▸ Instructions for the task
Report, as a bare number, how many lines of the entries below contain "computer".

[Dataset entries]
=-=-=-=-=

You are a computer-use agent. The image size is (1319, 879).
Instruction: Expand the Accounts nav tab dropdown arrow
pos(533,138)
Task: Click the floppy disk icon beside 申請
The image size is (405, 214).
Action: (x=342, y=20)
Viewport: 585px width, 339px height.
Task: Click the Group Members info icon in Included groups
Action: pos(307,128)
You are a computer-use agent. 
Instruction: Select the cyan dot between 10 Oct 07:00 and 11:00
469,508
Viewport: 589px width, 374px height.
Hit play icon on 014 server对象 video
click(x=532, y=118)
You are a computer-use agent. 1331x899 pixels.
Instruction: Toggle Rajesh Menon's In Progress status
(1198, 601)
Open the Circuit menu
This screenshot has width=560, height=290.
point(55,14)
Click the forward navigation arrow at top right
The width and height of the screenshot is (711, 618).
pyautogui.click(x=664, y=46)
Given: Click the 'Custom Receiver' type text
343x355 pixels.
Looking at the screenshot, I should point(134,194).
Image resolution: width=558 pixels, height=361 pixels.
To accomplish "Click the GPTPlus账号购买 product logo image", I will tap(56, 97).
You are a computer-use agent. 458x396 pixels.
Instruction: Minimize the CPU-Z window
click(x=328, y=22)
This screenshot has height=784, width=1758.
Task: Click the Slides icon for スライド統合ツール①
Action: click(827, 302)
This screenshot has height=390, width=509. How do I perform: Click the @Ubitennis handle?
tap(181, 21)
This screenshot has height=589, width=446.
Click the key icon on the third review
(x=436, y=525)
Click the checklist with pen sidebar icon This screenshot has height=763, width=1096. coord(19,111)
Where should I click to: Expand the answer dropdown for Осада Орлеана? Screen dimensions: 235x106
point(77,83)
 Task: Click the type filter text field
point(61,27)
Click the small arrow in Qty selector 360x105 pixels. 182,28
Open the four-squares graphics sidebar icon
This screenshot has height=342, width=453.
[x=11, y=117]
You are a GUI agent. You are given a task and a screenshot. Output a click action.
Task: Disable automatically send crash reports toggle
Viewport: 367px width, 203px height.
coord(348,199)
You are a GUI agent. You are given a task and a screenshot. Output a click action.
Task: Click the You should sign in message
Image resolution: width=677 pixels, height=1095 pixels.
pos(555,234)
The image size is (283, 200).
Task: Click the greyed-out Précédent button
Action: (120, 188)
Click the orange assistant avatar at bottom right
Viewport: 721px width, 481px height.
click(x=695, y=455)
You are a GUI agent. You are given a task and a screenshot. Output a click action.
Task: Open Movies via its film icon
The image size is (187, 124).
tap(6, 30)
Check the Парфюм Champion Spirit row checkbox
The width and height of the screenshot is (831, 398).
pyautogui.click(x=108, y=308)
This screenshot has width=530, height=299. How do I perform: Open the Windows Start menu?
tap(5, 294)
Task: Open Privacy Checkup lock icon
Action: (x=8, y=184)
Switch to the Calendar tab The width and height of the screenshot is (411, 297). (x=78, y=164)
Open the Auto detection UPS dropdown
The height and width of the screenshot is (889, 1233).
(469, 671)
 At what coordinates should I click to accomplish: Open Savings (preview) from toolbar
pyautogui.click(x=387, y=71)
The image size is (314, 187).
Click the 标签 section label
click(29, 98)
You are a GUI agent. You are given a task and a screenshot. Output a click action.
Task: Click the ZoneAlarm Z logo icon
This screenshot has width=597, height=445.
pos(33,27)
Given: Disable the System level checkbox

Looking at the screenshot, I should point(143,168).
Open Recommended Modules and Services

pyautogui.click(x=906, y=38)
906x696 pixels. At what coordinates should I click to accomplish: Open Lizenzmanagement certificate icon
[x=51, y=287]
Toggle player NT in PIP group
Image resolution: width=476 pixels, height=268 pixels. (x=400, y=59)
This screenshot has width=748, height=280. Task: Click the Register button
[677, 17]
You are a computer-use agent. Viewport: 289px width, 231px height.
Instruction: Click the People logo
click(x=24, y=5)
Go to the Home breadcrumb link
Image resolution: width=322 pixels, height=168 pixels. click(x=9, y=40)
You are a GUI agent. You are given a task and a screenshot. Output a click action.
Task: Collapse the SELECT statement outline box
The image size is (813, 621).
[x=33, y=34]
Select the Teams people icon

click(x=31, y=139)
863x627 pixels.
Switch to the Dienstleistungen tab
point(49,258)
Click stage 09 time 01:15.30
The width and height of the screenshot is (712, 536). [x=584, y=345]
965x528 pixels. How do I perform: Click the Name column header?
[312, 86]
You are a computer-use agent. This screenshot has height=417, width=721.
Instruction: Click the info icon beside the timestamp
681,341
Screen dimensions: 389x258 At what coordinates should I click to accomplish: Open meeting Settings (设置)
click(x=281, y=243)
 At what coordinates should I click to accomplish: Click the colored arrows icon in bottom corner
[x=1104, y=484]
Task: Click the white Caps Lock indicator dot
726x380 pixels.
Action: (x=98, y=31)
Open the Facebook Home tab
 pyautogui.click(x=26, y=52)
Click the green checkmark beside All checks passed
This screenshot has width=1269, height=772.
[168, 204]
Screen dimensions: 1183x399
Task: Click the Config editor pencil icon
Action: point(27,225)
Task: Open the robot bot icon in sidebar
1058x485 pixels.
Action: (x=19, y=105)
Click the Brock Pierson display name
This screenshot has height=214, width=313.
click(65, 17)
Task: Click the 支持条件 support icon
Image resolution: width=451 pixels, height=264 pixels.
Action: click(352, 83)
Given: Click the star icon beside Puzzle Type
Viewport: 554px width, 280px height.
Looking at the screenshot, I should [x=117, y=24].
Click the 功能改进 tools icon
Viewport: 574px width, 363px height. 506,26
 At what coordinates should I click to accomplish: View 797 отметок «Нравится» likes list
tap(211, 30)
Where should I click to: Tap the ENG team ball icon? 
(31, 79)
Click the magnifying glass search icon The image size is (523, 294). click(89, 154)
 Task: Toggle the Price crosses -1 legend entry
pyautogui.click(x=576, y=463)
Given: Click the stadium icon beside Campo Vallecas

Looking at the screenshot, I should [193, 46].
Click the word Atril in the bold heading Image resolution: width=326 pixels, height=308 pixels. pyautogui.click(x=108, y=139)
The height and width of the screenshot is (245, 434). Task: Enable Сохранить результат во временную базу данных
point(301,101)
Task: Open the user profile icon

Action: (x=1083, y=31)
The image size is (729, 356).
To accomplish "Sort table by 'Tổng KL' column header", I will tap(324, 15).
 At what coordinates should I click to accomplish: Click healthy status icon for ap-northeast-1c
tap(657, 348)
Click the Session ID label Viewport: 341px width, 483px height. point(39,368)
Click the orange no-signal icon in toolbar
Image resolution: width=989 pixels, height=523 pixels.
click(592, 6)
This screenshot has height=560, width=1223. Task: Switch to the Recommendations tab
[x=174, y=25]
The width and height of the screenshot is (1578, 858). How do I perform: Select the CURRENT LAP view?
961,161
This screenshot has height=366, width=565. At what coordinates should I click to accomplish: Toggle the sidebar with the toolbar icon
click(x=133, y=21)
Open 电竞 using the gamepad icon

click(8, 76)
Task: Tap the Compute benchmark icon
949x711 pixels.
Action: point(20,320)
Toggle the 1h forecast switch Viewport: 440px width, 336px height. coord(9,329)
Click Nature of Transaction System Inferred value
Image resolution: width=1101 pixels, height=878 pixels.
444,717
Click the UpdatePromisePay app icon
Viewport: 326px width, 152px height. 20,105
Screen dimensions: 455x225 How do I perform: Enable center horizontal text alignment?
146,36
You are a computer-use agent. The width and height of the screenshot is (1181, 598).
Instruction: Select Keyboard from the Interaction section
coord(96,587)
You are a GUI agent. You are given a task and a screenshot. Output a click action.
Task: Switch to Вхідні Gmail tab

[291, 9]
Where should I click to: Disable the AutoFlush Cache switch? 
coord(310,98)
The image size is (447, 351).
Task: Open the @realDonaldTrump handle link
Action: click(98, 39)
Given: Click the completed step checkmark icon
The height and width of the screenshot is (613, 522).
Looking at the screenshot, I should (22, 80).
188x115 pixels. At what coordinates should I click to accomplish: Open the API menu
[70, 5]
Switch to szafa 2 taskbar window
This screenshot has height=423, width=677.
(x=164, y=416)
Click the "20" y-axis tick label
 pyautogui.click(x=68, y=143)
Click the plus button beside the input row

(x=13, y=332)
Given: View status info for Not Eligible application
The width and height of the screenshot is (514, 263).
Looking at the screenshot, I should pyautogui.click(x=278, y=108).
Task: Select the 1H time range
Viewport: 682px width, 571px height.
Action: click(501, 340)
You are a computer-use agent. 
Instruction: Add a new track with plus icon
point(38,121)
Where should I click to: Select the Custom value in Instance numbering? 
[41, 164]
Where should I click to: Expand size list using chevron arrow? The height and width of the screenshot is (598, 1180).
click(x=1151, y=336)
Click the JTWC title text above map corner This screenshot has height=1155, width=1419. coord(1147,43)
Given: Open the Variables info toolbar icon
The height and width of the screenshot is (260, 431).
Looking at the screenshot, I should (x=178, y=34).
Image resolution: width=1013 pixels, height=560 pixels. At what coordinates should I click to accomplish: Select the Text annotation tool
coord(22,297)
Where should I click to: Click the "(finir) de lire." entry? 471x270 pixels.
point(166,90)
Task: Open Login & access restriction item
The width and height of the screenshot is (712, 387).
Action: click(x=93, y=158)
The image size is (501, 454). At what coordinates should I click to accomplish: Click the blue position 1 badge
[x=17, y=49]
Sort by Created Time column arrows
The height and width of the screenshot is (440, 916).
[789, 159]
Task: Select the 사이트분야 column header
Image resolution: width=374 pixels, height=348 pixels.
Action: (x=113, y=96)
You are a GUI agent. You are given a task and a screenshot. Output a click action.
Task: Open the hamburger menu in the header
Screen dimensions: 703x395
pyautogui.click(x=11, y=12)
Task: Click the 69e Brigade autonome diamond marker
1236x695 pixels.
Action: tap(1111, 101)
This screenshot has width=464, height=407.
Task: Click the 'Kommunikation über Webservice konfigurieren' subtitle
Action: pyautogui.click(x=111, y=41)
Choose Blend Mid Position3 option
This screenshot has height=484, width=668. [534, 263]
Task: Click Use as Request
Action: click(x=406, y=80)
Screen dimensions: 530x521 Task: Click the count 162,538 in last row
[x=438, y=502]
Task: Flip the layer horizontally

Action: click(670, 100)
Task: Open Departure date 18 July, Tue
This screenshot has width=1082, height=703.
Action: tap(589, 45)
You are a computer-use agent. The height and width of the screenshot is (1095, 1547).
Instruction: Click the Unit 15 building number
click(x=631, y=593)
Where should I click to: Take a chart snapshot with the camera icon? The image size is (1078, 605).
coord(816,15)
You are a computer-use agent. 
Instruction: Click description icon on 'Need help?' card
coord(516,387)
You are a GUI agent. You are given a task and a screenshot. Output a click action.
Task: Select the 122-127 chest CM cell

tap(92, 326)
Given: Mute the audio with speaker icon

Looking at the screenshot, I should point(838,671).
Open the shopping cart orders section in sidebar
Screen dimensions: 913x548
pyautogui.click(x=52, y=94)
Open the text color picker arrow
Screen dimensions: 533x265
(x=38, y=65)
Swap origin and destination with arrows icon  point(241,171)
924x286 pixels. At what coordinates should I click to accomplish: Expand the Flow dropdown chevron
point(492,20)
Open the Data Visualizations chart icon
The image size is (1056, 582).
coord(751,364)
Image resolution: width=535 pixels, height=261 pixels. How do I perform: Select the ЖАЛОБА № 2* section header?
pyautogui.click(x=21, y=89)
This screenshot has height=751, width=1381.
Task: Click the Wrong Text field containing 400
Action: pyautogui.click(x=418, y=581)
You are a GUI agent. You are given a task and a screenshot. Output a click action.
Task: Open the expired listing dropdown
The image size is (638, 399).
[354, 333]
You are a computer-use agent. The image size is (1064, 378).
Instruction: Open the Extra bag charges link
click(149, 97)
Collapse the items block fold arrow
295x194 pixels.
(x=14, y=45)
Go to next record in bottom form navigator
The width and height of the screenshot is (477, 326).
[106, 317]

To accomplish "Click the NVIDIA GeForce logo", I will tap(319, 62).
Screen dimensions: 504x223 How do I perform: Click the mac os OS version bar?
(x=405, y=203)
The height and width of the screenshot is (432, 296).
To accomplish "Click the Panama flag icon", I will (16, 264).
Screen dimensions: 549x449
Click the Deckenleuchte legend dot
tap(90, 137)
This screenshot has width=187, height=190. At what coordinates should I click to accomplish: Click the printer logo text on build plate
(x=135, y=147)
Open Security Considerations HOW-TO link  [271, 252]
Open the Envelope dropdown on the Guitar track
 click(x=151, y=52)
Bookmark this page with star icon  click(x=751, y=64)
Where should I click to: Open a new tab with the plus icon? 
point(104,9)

=-=-=-=-=

▸ Written solution
11